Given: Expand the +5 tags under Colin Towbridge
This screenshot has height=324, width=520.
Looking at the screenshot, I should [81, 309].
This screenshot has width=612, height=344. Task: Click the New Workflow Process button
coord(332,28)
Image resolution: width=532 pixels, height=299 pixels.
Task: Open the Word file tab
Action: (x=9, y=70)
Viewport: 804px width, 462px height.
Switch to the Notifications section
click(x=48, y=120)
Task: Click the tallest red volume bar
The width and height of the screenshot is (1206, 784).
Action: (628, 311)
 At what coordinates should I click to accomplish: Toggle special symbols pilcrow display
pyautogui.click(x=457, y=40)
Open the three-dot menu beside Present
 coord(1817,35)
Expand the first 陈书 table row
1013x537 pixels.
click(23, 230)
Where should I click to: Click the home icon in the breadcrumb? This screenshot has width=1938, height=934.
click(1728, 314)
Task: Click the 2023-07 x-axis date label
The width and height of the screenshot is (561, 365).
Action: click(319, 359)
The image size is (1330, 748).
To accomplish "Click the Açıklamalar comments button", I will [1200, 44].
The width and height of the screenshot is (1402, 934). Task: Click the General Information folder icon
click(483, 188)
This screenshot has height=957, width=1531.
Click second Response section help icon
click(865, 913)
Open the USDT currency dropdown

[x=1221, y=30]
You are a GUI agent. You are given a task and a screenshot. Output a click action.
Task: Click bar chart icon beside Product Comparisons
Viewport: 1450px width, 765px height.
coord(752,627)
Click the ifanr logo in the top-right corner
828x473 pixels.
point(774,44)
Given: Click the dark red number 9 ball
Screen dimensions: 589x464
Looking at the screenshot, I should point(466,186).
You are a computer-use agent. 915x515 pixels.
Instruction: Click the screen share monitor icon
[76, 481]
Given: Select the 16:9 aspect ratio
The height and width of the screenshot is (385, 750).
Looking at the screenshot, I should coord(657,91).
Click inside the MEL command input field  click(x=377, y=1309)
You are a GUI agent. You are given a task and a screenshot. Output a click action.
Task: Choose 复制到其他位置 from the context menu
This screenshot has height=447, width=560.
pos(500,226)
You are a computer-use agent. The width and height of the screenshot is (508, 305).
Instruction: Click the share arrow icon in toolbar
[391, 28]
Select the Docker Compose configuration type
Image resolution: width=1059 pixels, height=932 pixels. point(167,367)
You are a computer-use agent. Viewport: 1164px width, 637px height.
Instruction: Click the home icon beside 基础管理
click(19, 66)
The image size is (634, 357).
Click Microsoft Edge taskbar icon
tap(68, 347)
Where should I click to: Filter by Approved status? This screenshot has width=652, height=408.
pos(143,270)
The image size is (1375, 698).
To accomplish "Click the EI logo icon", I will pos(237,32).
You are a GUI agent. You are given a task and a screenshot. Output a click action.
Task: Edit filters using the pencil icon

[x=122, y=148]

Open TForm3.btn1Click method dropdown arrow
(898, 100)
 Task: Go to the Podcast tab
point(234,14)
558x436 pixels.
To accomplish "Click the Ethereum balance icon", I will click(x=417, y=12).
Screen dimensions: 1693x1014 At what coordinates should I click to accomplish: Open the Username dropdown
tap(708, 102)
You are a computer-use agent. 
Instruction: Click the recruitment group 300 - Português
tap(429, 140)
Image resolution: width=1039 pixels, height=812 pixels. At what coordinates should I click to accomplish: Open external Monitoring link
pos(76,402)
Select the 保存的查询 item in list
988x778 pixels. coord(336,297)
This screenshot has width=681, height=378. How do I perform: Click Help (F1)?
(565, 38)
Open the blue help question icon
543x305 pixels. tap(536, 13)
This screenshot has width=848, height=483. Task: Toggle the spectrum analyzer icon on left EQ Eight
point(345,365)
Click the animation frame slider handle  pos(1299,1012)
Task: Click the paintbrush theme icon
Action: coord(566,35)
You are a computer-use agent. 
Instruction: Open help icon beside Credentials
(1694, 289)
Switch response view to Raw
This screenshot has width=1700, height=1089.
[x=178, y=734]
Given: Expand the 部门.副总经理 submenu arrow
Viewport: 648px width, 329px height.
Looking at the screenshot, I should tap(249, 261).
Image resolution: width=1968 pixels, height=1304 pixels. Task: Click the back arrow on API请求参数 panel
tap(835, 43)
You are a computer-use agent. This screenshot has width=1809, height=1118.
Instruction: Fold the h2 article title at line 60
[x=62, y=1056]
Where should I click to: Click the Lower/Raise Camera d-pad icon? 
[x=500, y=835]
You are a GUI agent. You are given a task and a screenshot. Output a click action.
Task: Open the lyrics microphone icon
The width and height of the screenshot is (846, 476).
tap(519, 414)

• • • • • • •

* [GOAL OF THE EXERCISE]
Reproduce each entry exactly, with nothing missing.

* [TASK OUTPUT]
Given: Expand the +5 tags under Colin Towbridge
This screenshot has height=324, width=520.
Looking at the screenshot, I should [81, 309].
This screenshot has width=612, height=344. Task: Click the New Workflow Process button
coord(332,28)
Image resolution: width=532 pixels, height=299 pixels.
Task: Open the Word file tab
Action: (x=9, y=70)
Viewport: 804px width, 462px height.
Switch to the Notifications section
click(x=48, y=120)
Task: Click the tallest red volume bar
The width and height of the screenshot is (1206, 784).
Action: (628, 311)
 At what coordinates should I click to accomplish: Toggle special symbols pilcrow display
pyautogui.click(x=457, y=40)
Open the three-dot menu beside Present
 coord(1817,35)
Expand the first 陈书 table row
1013x537 pixels.
click(23, 230)
Where should I click to: Click the home icon in the breadcrumb? This screenshot has width=1938, height=934.
click(1728, 314)
Task: Click the 2023-07 x-axis date label
The width and height of the screenshot is (561, 365).
Action: click(319, 359)
The image size is (1330, 748).
To accomplish "Click the Açıklamalar comments button", I will [1200, 44].
The width and height of the screenshot is (1402, 934). Task: Click the General Information folder icon
click(483, 188)
This screenshot has height=957, width=1531.
Click second Response section help icon
click(865, 913)
Open the USDT currency dropdown

[x=1221, y=30]
You are a GUI agent. You are given a task and a screenshot. Output a click action.
Task: Click bar chart icon beside Product Comparisons
Viewport: 1450px width, 765px height.
coord(752,627)
Click the ifanr logo in the top-right corner
828x473 pixels.
point(774,44)
Given: Click the dark red number 9 ball
Screen dimensions: 589x464
Looking at the screenshot, I should point(466,186).
You are a computer-use agent. 915x515 pixels.
Instruction: Click the screen share monitor icon
[76, 481]
Given: Select the 16:9 aspect ratio
The height and width of the screenshot is (385, 750).
Looking at the screenshot, I should coord(657,91).
Click inside the MEL command input field  click(x=377, y=1309)
You are a GUI agent. You are given a task and a screenshot. Output a click action.
Task: Choose 复制到其他位置 from the context menu
This screenshot has height=447, width=560.
pos(500,226)
You are a computer-use agent. The width and height of the screenshot is (508, 305).
Instruction: Click the share arrow icon in toolbar
[391, 28]
Select the Docker Compose configuration type
Image resolution: width=1059 pixels, height=932 pixels. point(167,367)
You are a computer-use agent. Viewport: 1164px width, 637px height.
Instruction: Click the home icon beside 基础管理
click(19, 66)
The image size is (634, 357).
Click Microsoft Edge taskbar icon
tap(68, 347)
Where should I click to: Filter by Approved status? This screenshot has width=652, height=408.
pos(143,270)
The image size is (1375, 698).
To accomplish "Click the EI logo icon", I will pos(237,32).
You are a GUI agent. You are given a task and a screenshot. Output a click action.
Task: Edit filters using the pencil icon

[x=122, y=148]

Open TForm3.btn1Click method dropdown arrow
(898, 100)
 Task: Go to the Podcast tab
point(234,14)
558x436 pixels.
To accomplish "Click the Ethereum balance icon", I will click(x=417, y=12).
Screen dimensions: 1693x1014 At what coordinates should I click to accomplish: Open the Username dropdown
tap(708, 102)
You are a computer-use agent. 
Instruction: Click the recruitment group 300 - Português
tap(429, 140)
Image resolution: width=1039 pixels, height=812 pixels. At what coordinates should I click to accomplish: Open external Monitoring link
pos(76,402)
Select the 保存的查询 item in list
988x778 pixels. coord(336,297)
This screenshot has width=681, height=378. How do I perform: Click Help (F1)?
(565, 38)
Open the blue help question icon
543x305 pixels. tap(536, 13)
This screenshot has width=848, height=483. Task: Toggle the spectrum analyzer icon on left EQ Eight
point(345,365)
Click the animation frame slider handle  pos(1299,1012)
Task: Click the paintbrush theme icon
Action: coord(566,35)
You are a computer-use agent. 
Instruction: Open help icon beside Credentials
(1694, 289)
Switch response view to Raw
This screenshot has width=1700, height=1089.
[x=178, y=734]
Given: Expand the 部门.副总经理 submenu arrow
Viewport: 648px width, 329px height.
Looking at the screenshot, I should tap(249, 261).
Image resolution: width=1968 pixels, height=1304 pixels. Task: Click the back arrow on API请求参数 panel
tap(835, 43)
You are a computer-use agent. This screenshot has width=1809, height=1118.
Instruction: Fold the h2 article title at line 60
[x=62, y=1056]
Where should I click to: Click the Lower/Raise Camera d-pad icon? 
[x=500, y=835]
You are a GUI agent. You are given a task and a screenshot. Output a click action.
Task: Open the lyrics microphone icon
The width and height of the screenshot is (846, 476).
tap(519, 414)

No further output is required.